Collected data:

========================

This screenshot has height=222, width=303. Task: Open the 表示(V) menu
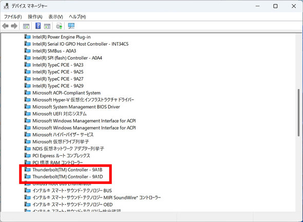pyautogui.click(x=55, y=17)
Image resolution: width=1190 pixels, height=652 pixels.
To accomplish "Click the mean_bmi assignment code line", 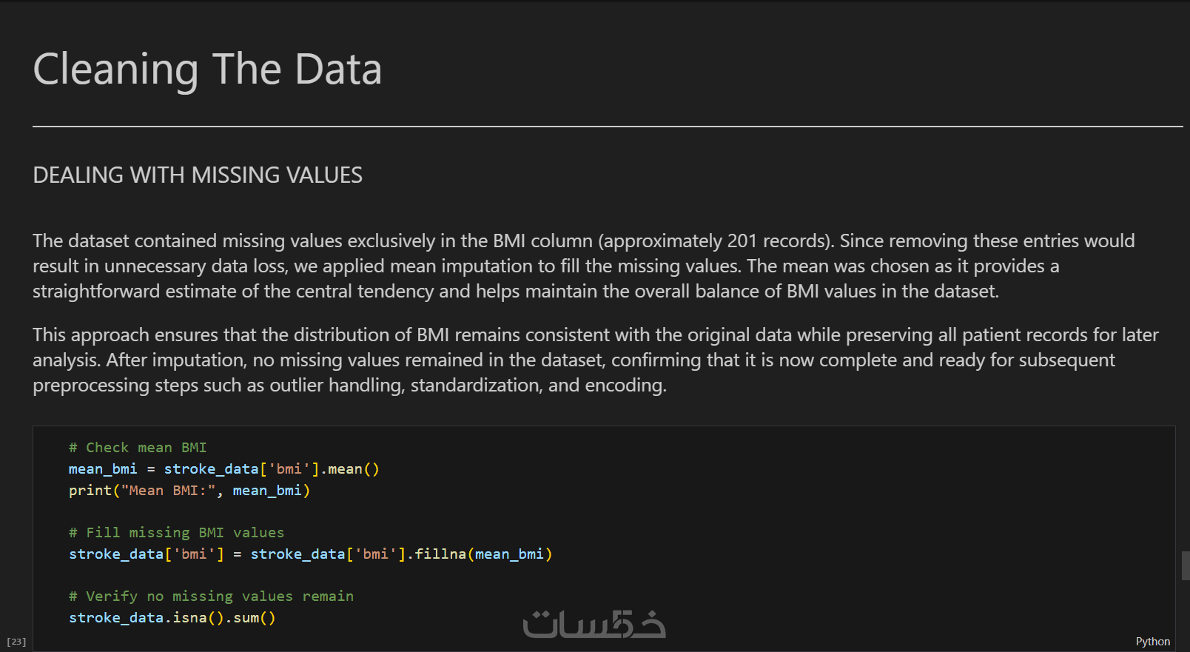I will [223, 469].
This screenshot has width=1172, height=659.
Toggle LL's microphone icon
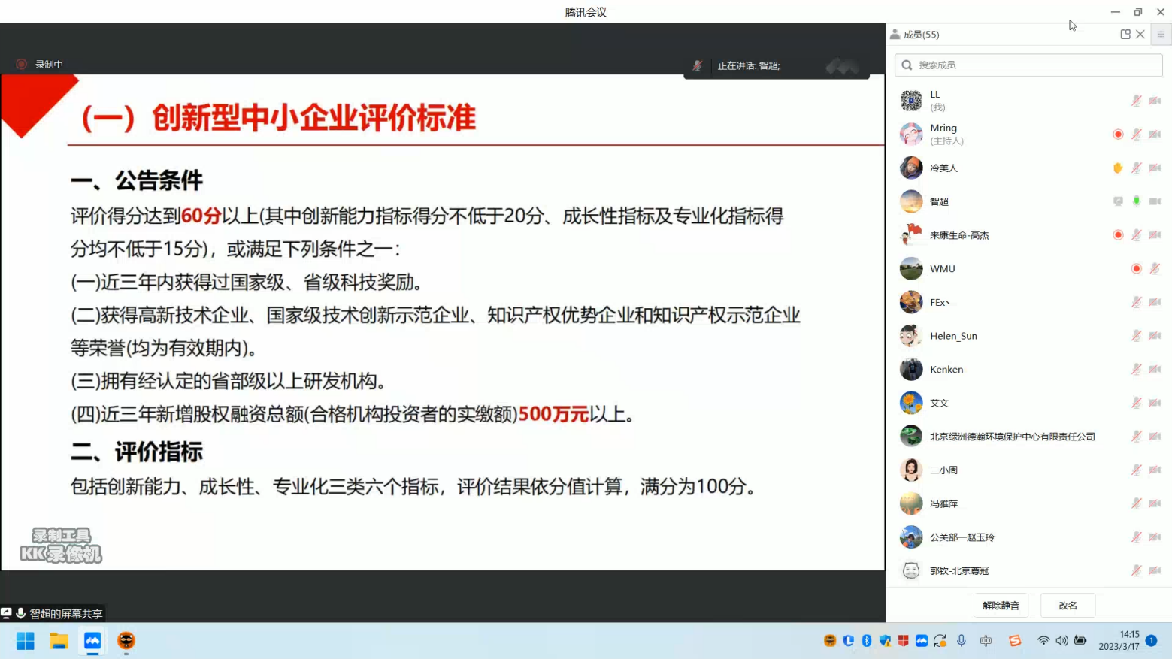pyautogui.click(x=1137, y=101)
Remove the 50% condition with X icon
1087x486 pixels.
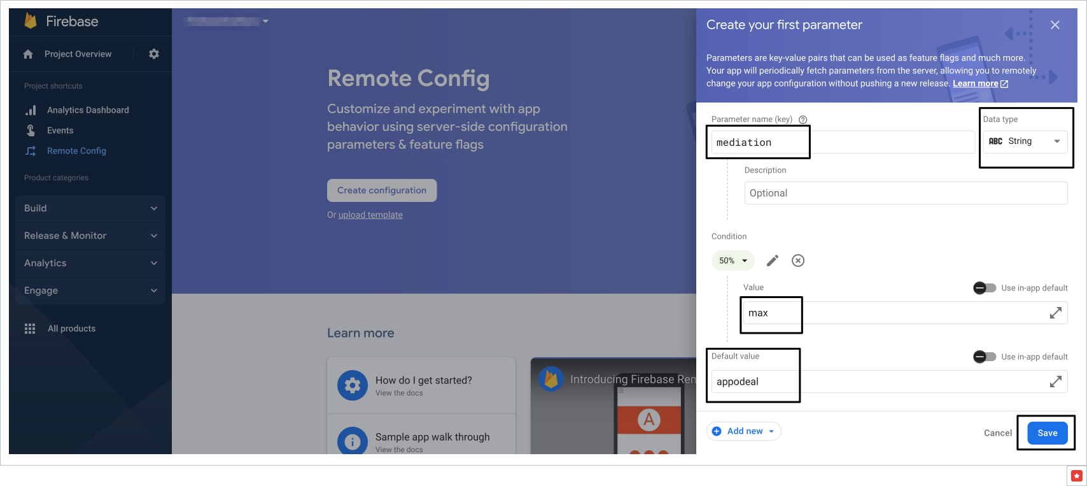point(798,261)
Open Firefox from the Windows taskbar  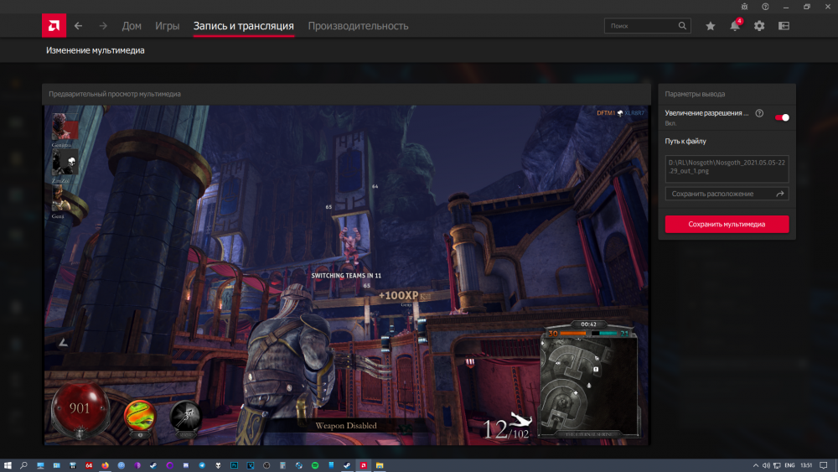coord(105,464)
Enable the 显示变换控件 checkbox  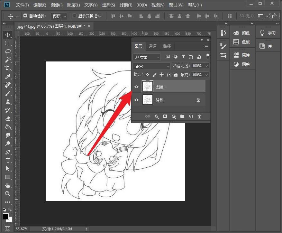click(75, 16)
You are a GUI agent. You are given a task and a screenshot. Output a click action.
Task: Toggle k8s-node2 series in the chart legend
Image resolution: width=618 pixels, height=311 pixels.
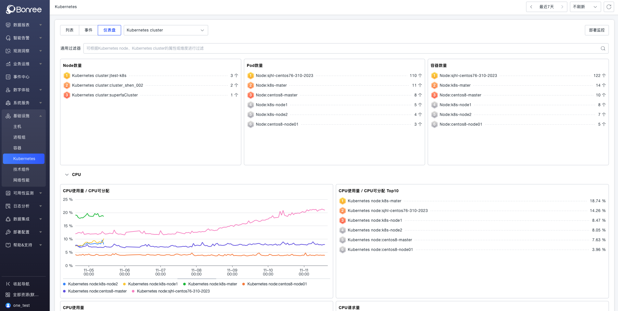[x=91, y=284]
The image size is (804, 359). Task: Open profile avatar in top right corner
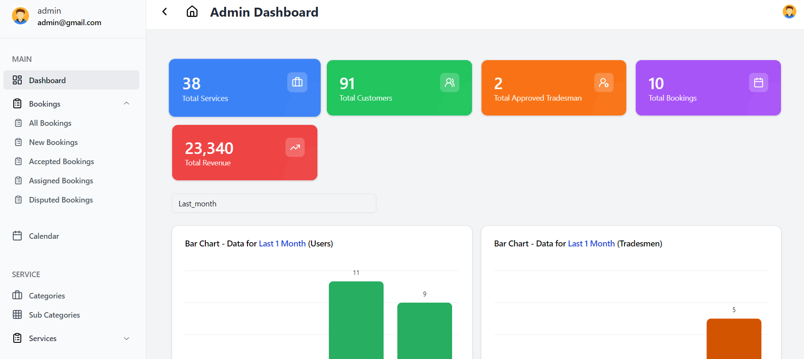[789, 12]
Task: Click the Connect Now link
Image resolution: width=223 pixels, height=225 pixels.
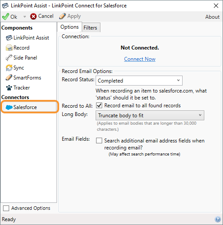Action: [x=140, y=59]
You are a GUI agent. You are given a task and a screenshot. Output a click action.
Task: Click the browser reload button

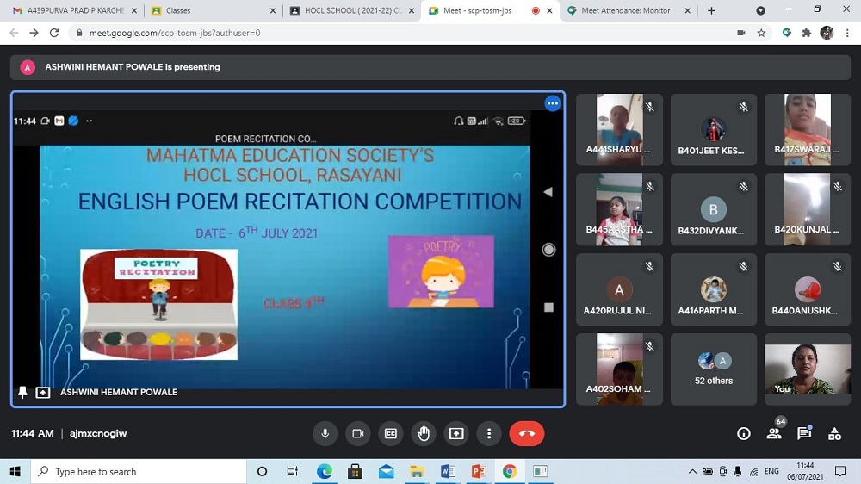coord(54,33)

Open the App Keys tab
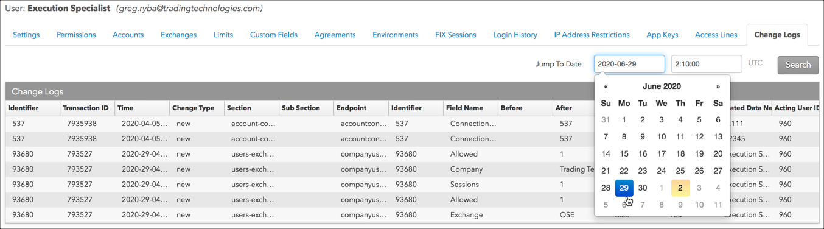coord(662,35)
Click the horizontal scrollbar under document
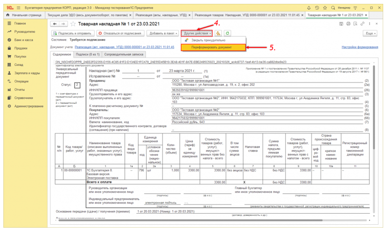The width and height of the screenshot is (389, 232). coord(190,220)
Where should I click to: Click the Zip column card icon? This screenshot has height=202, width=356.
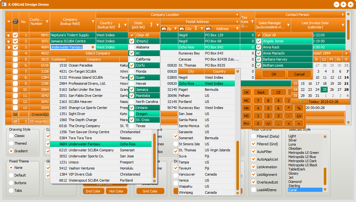point(164,29)
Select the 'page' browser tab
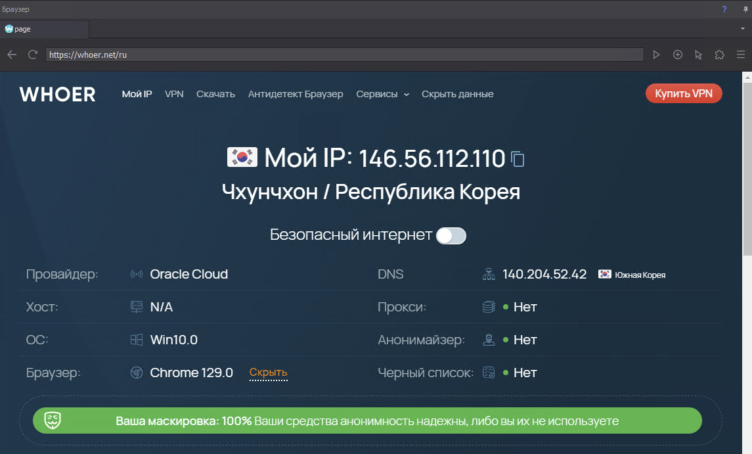 tap(45, 29)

========================

- [ASSIGNMENT] Only the lines from the one holding "Open the App Keys tab" through the end of the records belong in the answer, copied exactly and without pictures.

- [REPLY]
Open the App Keys tab
coord(662,35)
Click the horizontal scrollbar under document
The width and height of the screenshot is (389, 232). coord(190,220)
Where should I click to: Click the Zip column card icon? This screenshot has height=202, width=356.
point(164,29)
Select the 'page' browser tab
 tap(45, 29)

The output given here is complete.